Opened on 02/02/2016 at 10:28:12 AM
Closed on 10/04/2018 at 01:52:55 PM
#3610 closed defect (worksforme)
UnicodeDecodeError during generation of static content with non ASCII filename
Reported by: | saroyanm | Assignee: | |
---|---|---|---|
Priority: | P4 | Milestone: | |
Module: | Sitescripts | Keywords: | cms |
Cc: | kzar, sebastian | Blocked By: | |
Blocking: | Platform: | Unknown / Cross platform | |
Ready: | yes | Confidential: | no |
Tester: | Unknown | Verified working: | no |
Review URL(s): |
Description (last modified by sebastian)
Environment
Python 2.7.6
How to reproduce
- Download attached folder and unzip
- Make an initial commit
- Generate static content using CMS
- Run test server and go to http://localhost:5000/test%C3%BC.pdf.
Observed behaviour
UnicodeDecodeError: 'ascii' codec can't decode byte 0xc3 in position 13 error being thrown on step #3 while test server on step #4 doesn't show any error and works fine.
Expected behaviour
Both static content generation script and test server should behave consistently.
Attachments (1)
Change History (8)
Changed on 02/02/2016 at 10:28:58 AM by saroyanm
comment:2 Changed on 02/04/2016 at 01:10:39 PM by sebastian
- Cc trev kzar sebastian added
- Description modified (diff)
- Priority changed from Unknown to P4
- Ready set
comment:3 Changed on 02/04/2016 at 02:02:05 PM by trev
comment:4 Changed on 02/04/2016 at 04:35:19 PM by sebastian
It seems that the reason it works when reading files from the local file system directly, is that Python automatically encodes filenames, e.g. when calling open(), according to sys.getfilesystemencoding(). This however, isn't always UTF-8.

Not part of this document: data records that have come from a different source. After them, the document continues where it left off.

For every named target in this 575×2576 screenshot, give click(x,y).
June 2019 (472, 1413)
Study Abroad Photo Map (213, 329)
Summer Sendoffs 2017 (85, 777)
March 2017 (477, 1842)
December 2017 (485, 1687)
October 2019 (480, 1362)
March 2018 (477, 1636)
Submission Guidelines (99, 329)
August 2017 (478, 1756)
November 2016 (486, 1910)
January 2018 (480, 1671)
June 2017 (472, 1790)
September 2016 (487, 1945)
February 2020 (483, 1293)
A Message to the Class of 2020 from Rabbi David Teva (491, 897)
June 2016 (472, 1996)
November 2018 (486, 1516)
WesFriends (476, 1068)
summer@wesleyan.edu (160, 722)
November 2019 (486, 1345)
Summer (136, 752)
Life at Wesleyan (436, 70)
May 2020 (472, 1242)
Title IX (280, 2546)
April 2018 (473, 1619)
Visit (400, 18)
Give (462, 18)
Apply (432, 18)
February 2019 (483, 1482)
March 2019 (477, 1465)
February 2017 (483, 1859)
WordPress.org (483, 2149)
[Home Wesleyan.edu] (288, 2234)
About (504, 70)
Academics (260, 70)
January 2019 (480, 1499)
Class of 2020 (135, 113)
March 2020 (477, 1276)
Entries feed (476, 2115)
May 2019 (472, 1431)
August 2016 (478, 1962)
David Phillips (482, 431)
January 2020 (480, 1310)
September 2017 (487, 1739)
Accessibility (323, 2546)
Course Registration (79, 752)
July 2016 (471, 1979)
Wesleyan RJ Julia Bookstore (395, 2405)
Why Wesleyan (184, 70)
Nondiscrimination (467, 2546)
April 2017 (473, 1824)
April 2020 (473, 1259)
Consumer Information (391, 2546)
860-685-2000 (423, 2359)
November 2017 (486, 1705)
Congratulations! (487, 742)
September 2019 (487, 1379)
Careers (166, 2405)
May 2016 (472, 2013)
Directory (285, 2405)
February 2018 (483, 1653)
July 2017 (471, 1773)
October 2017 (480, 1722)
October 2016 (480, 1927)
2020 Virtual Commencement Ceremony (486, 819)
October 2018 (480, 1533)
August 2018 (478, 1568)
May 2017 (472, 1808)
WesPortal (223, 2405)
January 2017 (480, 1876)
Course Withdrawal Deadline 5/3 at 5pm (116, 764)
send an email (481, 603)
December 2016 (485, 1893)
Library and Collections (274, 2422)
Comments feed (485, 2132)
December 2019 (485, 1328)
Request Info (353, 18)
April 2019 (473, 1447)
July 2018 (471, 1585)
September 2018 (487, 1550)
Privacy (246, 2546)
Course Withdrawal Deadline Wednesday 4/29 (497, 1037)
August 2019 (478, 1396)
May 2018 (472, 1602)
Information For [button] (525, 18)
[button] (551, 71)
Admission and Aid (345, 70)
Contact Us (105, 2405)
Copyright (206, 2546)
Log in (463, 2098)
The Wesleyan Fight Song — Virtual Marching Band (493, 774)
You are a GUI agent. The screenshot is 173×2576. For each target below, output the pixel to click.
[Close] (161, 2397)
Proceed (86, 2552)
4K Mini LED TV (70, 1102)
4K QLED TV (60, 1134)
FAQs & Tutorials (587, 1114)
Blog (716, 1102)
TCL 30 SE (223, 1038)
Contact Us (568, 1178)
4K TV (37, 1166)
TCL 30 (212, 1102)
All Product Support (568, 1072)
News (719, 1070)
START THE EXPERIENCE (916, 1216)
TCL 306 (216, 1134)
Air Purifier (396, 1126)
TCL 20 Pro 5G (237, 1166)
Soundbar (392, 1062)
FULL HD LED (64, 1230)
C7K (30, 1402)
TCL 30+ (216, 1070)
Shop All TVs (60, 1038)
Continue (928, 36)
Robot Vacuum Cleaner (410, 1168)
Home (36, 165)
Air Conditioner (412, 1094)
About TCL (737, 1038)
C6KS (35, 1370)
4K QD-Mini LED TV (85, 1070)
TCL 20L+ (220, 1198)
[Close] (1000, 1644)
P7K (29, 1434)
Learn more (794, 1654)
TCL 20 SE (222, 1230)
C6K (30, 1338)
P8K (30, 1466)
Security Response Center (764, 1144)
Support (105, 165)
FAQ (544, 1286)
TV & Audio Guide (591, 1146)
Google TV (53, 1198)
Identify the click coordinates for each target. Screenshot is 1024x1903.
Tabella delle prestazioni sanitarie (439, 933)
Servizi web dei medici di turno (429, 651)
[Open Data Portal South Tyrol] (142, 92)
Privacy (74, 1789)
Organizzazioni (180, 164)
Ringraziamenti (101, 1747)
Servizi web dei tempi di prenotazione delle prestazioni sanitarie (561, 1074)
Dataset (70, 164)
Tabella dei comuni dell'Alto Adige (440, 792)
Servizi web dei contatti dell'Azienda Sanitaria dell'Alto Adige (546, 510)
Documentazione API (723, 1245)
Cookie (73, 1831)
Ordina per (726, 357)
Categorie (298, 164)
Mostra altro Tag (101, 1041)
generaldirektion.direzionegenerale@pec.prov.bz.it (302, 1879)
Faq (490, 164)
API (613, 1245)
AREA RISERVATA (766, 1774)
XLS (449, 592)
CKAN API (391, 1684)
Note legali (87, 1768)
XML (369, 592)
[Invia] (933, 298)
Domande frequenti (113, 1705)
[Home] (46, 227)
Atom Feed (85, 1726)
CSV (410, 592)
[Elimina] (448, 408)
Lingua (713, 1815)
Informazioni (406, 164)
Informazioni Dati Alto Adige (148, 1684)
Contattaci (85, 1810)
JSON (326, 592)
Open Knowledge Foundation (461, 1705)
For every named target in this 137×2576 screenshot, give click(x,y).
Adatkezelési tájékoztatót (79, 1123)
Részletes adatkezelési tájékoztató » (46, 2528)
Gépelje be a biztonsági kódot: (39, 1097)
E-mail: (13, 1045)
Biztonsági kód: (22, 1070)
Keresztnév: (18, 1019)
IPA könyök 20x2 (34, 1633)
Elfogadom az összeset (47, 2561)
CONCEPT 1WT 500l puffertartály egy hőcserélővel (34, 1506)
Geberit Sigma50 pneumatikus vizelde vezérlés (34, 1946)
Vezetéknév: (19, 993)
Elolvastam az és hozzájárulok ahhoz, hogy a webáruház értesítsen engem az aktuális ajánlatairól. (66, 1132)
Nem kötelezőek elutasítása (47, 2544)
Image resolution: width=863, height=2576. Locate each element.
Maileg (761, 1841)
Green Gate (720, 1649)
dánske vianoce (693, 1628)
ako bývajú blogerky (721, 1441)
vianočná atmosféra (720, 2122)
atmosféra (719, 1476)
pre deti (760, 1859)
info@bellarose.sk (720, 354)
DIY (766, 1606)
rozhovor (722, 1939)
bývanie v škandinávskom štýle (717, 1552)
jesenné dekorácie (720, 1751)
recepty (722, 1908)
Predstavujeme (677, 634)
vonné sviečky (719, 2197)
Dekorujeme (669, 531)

So it seems that if we want to ensure consistent behavior here, we have to manually decode/encode filenames in both cases. But apparently Windows uses Unicode natively. So no idea what happens if you pass encoded UTF-8 to a file API there.
comment:5 Changed on 12/21/2017 at 11:29:03 AM by fhd
- Cc trev removed
comment:6 Changed on 10/04/2018 at 01:49:57 PM by atudor
tried to reproduce on both Ubuntu 14.04.5 and MacOS 10.12.6. Could NOT reproduce.
Everything works as expected. Closing the ticket now.
comment:7 Changed on 10/04/2018 at 01:52:55 PM by atudor
- Resolution set to worksforme
- Status changed from new to closed
It seems that the problem is the ZIP format here. hg archive -t uzip will encode file names as UTF-8, zipfile module doesn't decode them however. The documentation says:
I guess that the same is true for reading the file names - these have to be decoded from UTF-8 manually. In my tests, ZipFile.namelist() will return the names without decoding them. The calls to ZipFile.getinfo() and ZipFile.read() most definitely require manual encoding.